Understanding augmented reality, virtual reality and mixed reality – Business Standard

Ever felt lost in a new locality and just wanted visual directions to move from your mobile screen to the physical world in front of your eyes? That’s what augmented reality does. With Live View in Google Maps, one can find digital arrows or directions overlaid right on top of the physical world in front of your eyes. Unfortunately, Google’s Live View service isn’t available in India yet. Another example of AR in Google’s products is Google Lens, which helps you use your camera to search for whatever you see in the picture. So, if you like your friend’s shirt and want to find on which e-commerce website it is selling, you can simply click a photo of your friend wearing that shirt, and Google Lens will do the rest. If you want to copy the text you see on a book’s page, in the digital format, again, enter Google Lens. Virtual reality, on the other hand, can be described as AR’s more sophisticated cousin. It can bring you anywhere, helping you experience things, events and places as if you were actually there, even when you clearly are not. It can bring the user into a number of imagined environments such as a new gaming galaxy or to Antarctica to walk through a penguin colony or even on the back of a dragon. Thus, VR completely shuts out the physical world that is around the user. VR does this by requiring people to wear headsets that seemingly transport them to another world. VR is often used in video games and movies to give users an immersive experience. In the case of video games, users experience playing with a point of view from inside the virtual world of the game.
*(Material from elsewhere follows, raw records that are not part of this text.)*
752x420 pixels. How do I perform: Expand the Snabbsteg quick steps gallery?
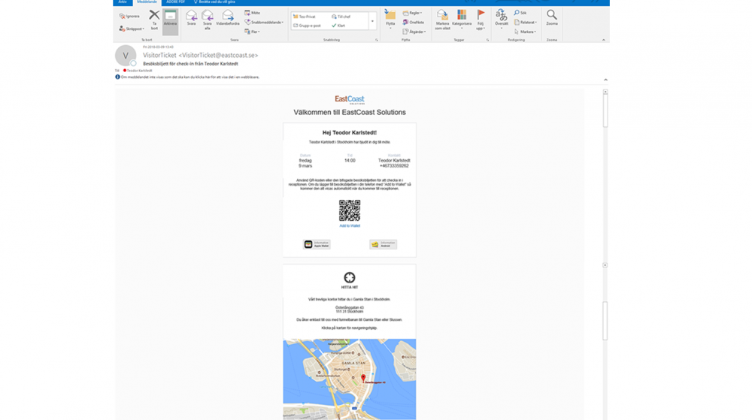[x=372, y=22]
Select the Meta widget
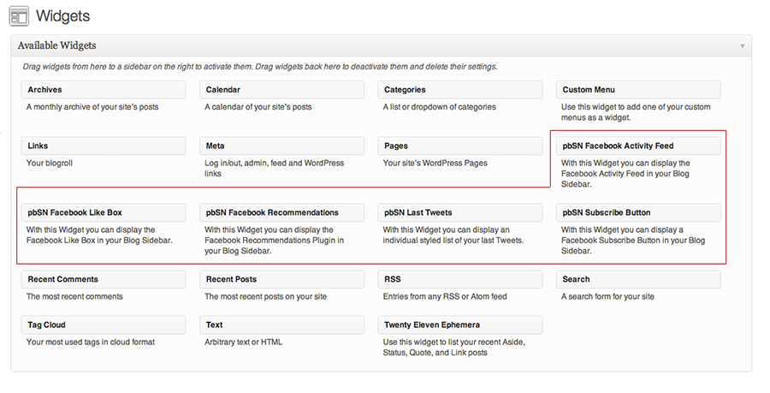The image size is (770, 393). [281, 146]
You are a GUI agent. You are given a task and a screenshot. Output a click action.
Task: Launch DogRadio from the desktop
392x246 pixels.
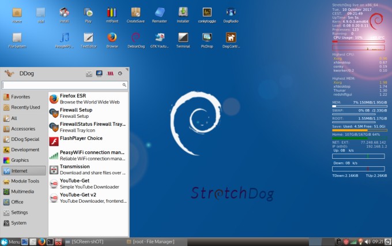point(231,13)
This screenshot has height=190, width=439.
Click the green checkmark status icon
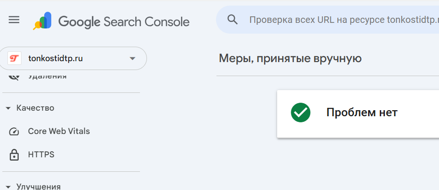pyautogui.click(x=300, y=113)
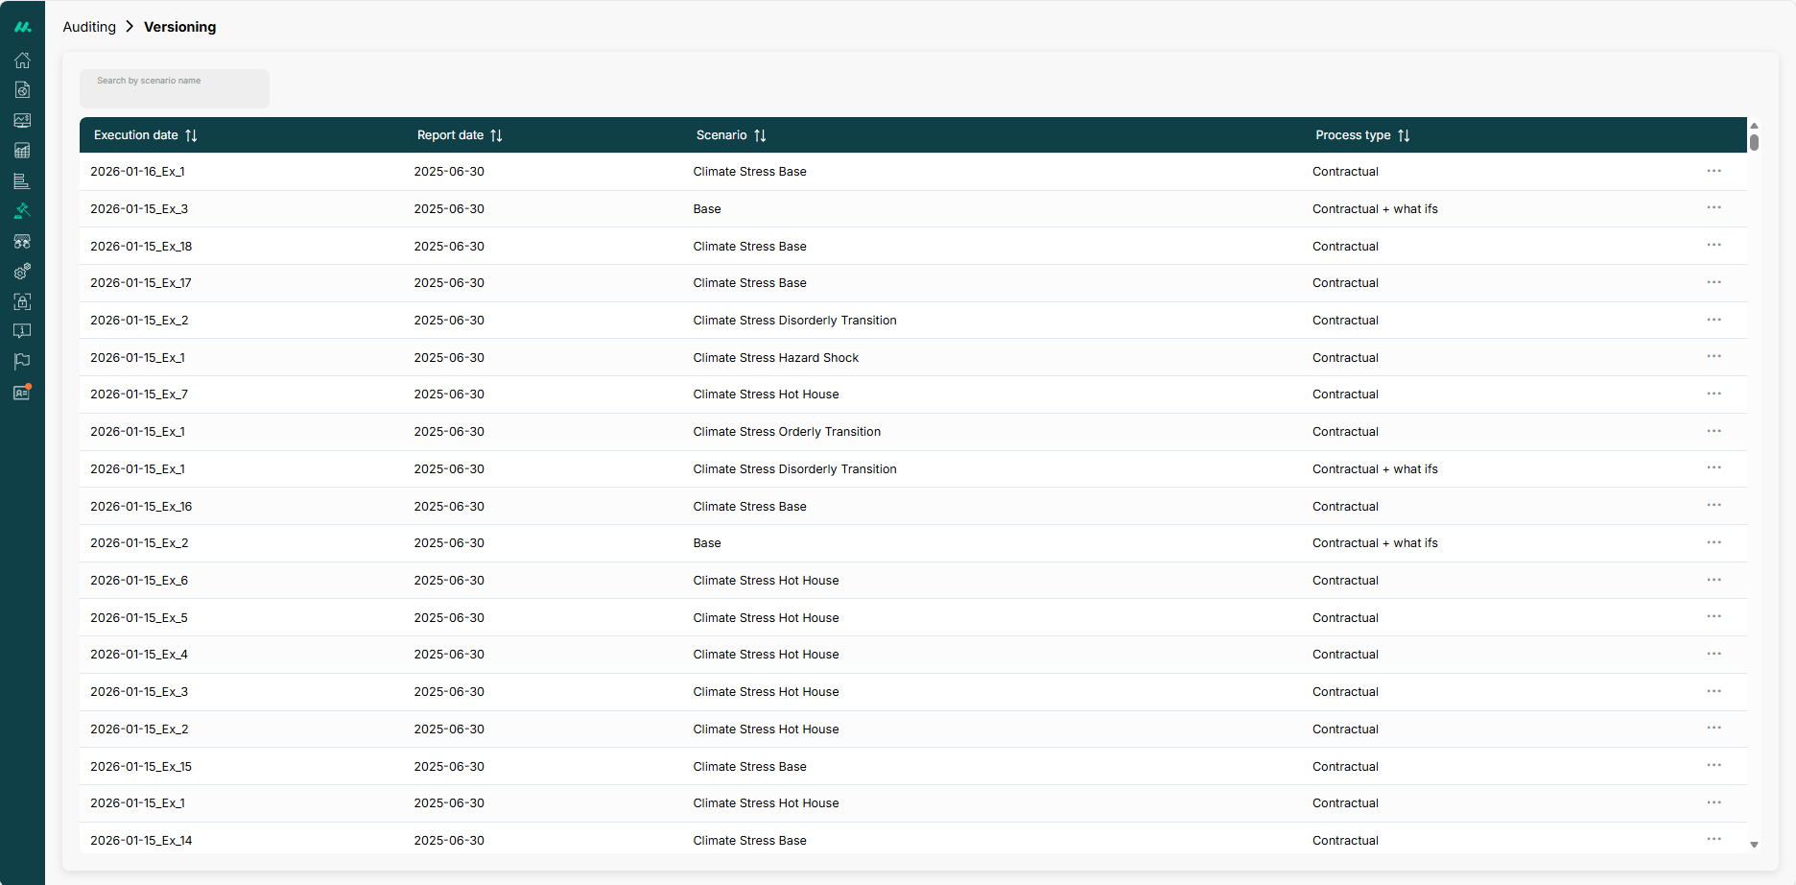Sort table by Scenario column

point(760,135)
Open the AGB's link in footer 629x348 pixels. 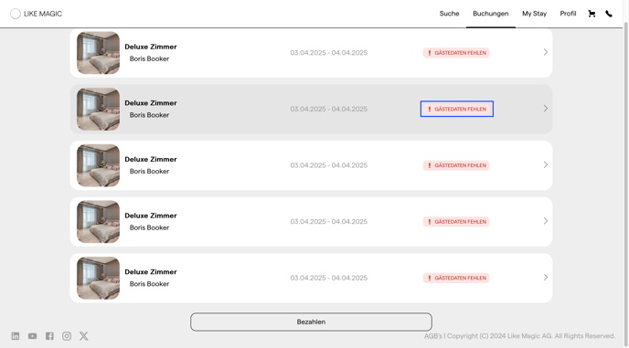pyautogui.click(x=432, y=336)
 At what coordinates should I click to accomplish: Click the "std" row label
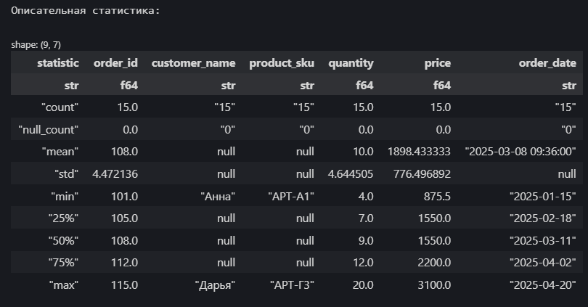coord(66,174)
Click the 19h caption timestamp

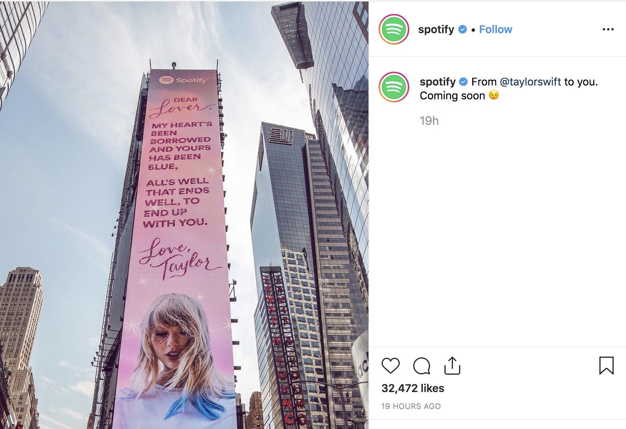(429, 121)
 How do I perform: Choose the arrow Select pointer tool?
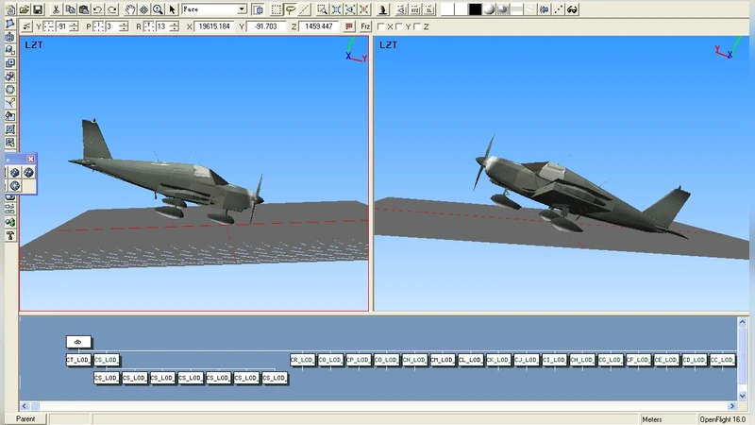(x=173, y=9)
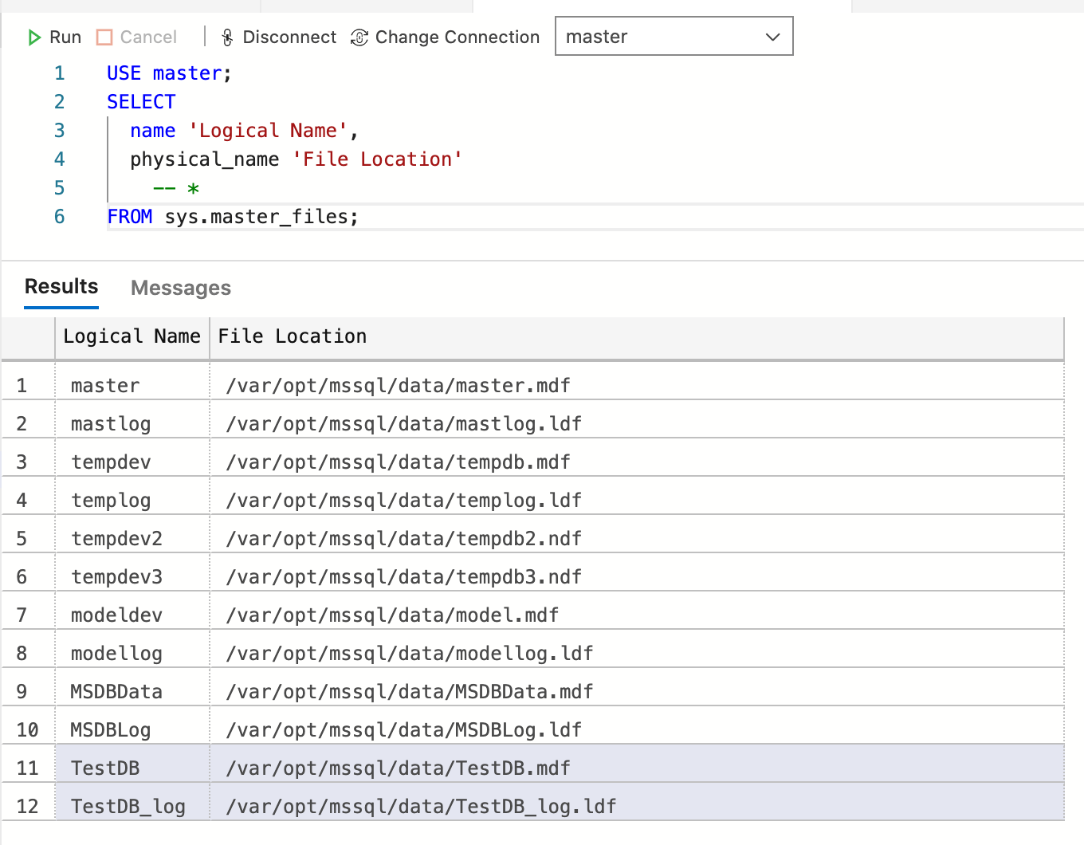Click the Disconnect button label

(289, 37)
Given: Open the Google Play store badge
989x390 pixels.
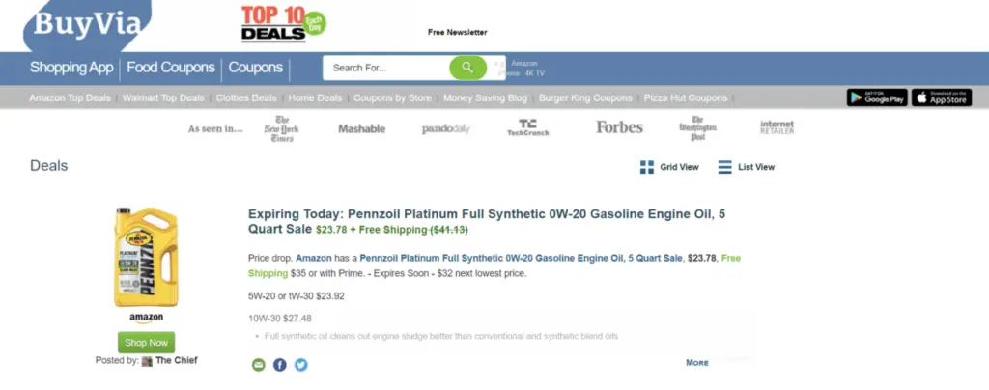Looking at the screenshot, I should (x=876, y=98).
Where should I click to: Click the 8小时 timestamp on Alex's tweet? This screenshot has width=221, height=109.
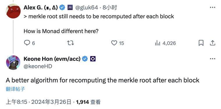(x=110, y=8)
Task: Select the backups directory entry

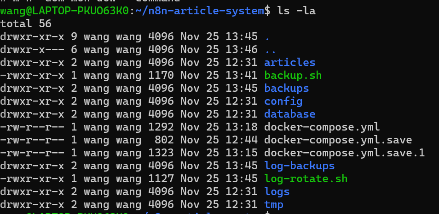Action: click(286, 88)
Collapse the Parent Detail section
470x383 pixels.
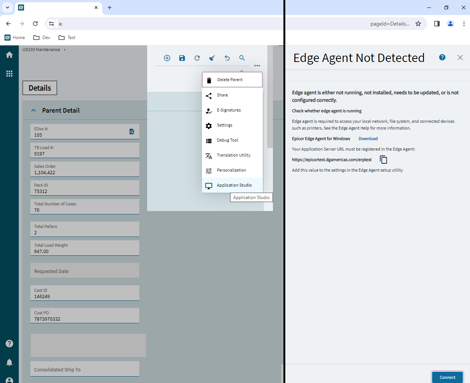point(33,110)
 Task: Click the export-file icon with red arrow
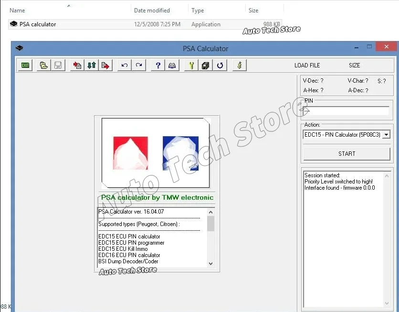(x=105, y=65)
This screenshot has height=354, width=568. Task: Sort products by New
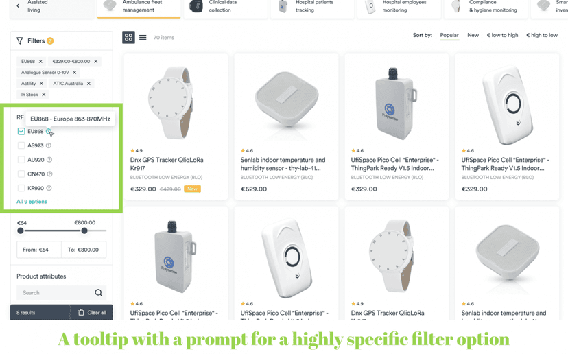pos(473,35)
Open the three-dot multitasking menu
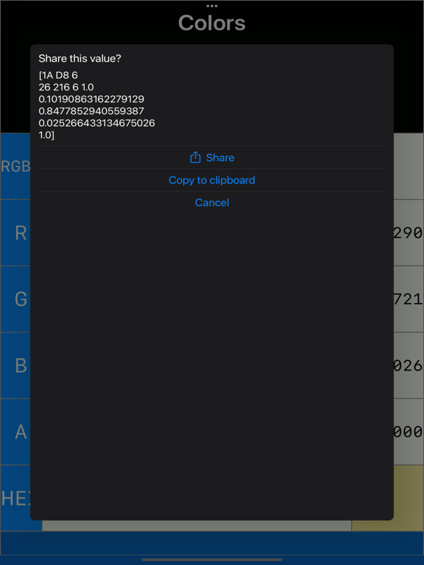 (212, 6)
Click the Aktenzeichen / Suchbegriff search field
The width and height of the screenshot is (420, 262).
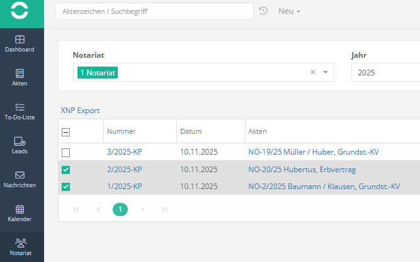pos(154,11)
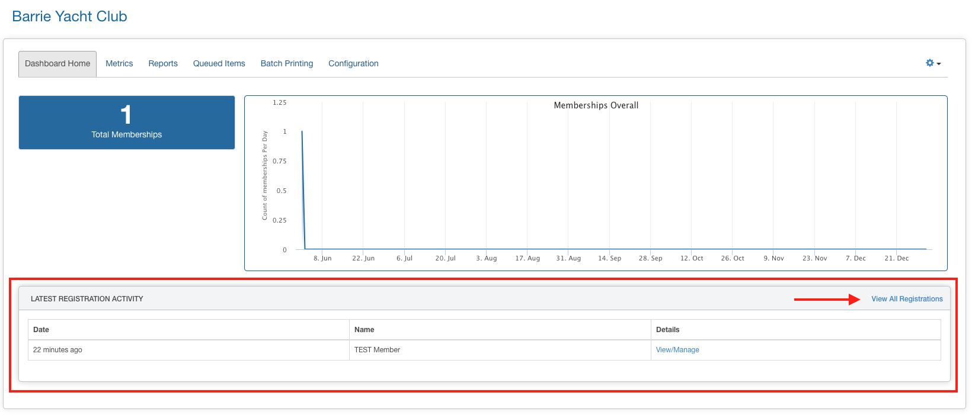Image resolution: width=972 pixels, height=415 pixels.
Task: Select the Batch Printing tab
Action: [287, 63]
And then there’s mixed reality, which combines elements from both AR and VR.

In MR, physical and digital objects interact. “It provides the ability to have one foot (or hand) in the real world, and the other in an imaginary place, breaking down basic concepts between real and imaginary, offering an experience that can change the way you game and work today,” Intel explains on its website. In India, the most recent promise of a Mixed Reality product is the MR headset JioGlass, which Reliance Jio unveiled recently. During its AGM last year, the company demonstrated that through JioGlass, a teacher, while sitting at their home, could teach their class in school by transporting their 3D avatar to the classroom. This 3D avatar would be visible to the students. This application of JioGlass could also be extended to video conferencing and other such solutions. But JioGlass is yet to be launched, so we are yet to fully understand Mixed Reality’s use cases in India.